EXERCISE REQUIREMENTS: Without the images, output each record below as it stands.

EXCERPTED RECORDS:
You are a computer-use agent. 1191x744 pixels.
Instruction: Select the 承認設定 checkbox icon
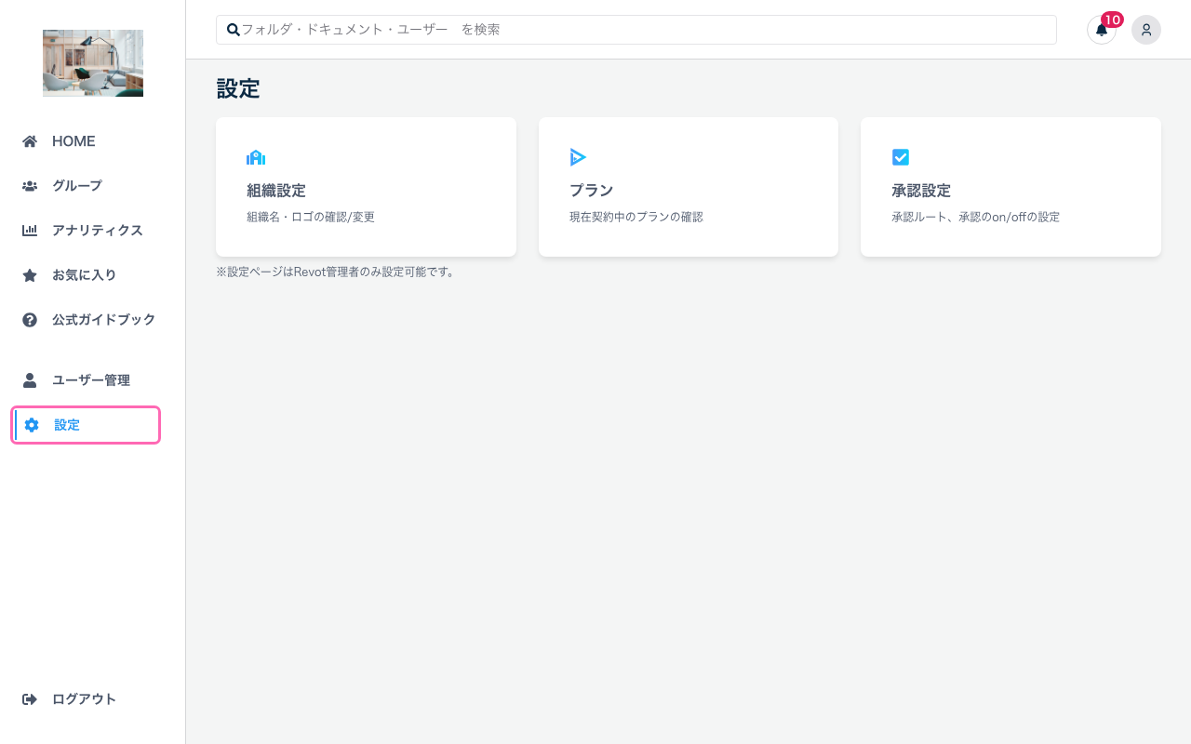[901, 156]
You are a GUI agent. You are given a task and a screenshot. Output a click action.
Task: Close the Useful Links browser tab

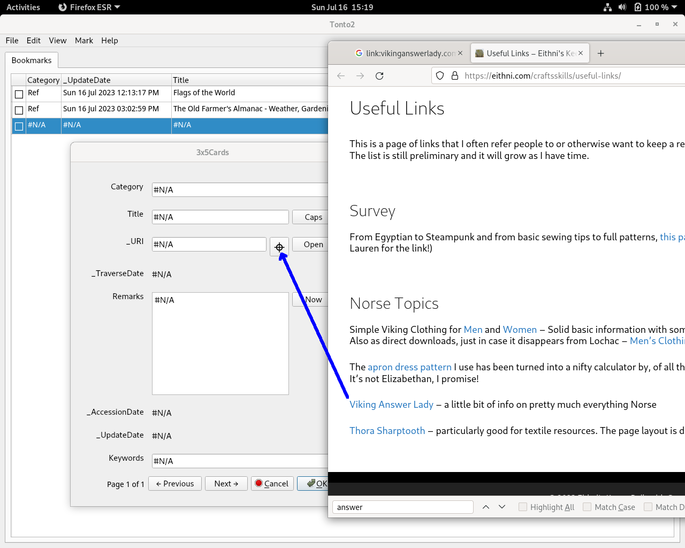[581, 54]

OUTPUT OF THE EXERCISE:
You are a computer-use agent. 1191x744 pixels.
Instruction: Select the 承認設定 checkbox icon
[901, 156]
You are a GUI agent. You are given a task and a screenshot. Output a click action.
Task: Close the Useful Links browser tab

[581, 54]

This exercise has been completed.